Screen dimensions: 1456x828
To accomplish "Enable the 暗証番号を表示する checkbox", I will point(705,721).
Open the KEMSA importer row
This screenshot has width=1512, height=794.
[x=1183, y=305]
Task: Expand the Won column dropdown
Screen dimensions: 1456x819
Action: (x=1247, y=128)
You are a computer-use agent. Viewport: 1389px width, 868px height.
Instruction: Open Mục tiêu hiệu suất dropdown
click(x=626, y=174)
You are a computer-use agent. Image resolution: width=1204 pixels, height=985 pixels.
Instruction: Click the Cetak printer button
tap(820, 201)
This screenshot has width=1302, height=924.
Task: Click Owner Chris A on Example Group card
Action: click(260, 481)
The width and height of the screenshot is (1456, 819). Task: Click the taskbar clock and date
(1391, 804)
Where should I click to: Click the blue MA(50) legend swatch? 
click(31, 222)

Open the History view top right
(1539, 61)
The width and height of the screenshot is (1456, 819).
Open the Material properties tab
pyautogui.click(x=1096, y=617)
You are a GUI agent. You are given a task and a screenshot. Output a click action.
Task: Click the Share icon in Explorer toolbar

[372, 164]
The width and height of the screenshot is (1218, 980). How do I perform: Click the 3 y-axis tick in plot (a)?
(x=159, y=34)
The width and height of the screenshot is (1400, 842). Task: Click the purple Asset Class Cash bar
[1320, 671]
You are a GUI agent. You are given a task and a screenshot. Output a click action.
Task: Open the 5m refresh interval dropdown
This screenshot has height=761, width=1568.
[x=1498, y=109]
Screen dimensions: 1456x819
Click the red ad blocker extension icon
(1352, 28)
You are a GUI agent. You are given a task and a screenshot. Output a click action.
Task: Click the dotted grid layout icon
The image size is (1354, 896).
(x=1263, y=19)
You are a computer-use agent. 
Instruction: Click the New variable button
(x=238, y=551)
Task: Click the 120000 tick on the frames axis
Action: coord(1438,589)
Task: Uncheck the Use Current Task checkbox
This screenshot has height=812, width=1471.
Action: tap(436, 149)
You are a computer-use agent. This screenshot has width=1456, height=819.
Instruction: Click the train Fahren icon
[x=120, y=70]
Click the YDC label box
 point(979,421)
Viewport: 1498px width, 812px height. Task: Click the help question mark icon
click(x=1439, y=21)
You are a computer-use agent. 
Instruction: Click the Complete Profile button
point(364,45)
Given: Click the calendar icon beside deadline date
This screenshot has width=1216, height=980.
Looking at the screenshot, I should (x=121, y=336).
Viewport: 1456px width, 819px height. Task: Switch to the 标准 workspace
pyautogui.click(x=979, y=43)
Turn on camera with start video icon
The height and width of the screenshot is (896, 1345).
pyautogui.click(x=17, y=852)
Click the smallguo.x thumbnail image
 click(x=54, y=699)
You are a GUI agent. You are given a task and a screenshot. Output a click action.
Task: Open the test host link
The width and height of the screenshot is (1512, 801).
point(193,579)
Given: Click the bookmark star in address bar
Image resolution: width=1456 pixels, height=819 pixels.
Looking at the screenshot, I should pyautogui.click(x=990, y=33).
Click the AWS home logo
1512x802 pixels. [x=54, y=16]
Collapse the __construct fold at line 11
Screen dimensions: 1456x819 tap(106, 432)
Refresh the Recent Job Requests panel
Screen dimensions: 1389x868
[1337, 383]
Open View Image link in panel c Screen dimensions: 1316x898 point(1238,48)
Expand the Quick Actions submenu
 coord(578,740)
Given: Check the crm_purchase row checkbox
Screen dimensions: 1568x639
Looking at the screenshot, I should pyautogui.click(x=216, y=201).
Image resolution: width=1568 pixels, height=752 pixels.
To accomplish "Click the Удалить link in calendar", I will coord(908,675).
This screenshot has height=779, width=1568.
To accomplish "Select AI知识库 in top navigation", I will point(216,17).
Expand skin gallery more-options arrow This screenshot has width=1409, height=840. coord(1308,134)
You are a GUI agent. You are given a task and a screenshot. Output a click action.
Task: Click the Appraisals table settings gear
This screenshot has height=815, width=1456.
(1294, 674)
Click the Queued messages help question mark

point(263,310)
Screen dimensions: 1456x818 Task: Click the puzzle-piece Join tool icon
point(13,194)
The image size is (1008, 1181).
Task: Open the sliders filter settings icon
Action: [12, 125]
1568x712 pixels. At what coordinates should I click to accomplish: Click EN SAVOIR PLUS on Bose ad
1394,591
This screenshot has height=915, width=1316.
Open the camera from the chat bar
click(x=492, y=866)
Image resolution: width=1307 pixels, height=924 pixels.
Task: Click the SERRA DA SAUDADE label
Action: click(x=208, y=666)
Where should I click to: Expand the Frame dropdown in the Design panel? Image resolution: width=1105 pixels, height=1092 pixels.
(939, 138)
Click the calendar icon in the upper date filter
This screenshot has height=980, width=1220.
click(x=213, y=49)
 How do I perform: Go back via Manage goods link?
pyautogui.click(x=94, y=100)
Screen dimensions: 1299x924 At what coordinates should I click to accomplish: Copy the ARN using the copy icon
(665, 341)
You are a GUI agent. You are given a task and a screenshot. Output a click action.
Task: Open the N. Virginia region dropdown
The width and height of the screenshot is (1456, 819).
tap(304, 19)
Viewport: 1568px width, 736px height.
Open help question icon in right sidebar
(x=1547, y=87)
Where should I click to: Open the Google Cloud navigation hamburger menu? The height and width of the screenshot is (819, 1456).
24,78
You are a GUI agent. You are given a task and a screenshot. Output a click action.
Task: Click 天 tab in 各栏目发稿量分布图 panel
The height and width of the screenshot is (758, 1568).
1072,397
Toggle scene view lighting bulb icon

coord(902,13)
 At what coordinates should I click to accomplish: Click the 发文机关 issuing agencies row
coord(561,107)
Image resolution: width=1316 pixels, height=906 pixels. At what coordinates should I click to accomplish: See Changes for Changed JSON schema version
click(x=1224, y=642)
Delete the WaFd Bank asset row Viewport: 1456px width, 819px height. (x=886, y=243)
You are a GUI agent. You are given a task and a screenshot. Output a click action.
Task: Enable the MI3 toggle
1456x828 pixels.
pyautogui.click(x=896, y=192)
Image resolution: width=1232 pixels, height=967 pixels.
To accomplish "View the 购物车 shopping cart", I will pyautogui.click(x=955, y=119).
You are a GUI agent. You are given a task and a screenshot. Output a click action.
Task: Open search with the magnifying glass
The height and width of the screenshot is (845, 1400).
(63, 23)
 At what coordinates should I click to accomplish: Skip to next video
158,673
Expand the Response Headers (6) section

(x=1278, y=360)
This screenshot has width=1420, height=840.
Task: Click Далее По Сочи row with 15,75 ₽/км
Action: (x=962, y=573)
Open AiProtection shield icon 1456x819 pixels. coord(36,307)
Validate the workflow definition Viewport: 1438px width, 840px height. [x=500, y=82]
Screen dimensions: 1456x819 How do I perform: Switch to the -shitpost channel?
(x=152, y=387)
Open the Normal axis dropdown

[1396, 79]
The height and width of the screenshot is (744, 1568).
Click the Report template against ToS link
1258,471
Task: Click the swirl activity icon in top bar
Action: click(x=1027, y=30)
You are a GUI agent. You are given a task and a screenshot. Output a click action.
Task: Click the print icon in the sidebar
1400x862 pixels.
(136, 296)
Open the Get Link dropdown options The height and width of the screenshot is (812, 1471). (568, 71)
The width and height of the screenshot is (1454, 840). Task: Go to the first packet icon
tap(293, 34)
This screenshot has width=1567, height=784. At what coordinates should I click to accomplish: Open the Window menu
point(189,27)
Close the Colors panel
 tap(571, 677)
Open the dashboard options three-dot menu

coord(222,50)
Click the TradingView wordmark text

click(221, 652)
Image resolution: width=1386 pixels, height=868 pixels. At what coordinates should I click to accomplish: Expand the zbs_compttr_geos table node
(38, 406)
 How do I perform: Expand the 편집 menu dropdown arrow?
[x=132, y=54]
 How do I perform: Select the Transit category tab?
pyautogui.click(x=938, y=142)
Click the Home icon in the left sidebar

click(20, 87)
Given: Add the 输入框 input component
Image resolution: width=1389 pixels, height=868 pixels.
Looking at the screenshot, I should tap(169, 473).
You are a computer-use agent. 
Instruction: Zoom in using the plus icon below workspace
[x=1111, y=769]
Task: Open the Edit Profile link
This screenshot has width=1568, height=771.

____

Which lines in the material above include the string "Enable"? Pull them out.

→ ANSWER TO THIS EXERCISE
To accomplish "Enable the 暗証番号を表示する checkbox", I will point(705,721).
Task: Enable the MI3 toggle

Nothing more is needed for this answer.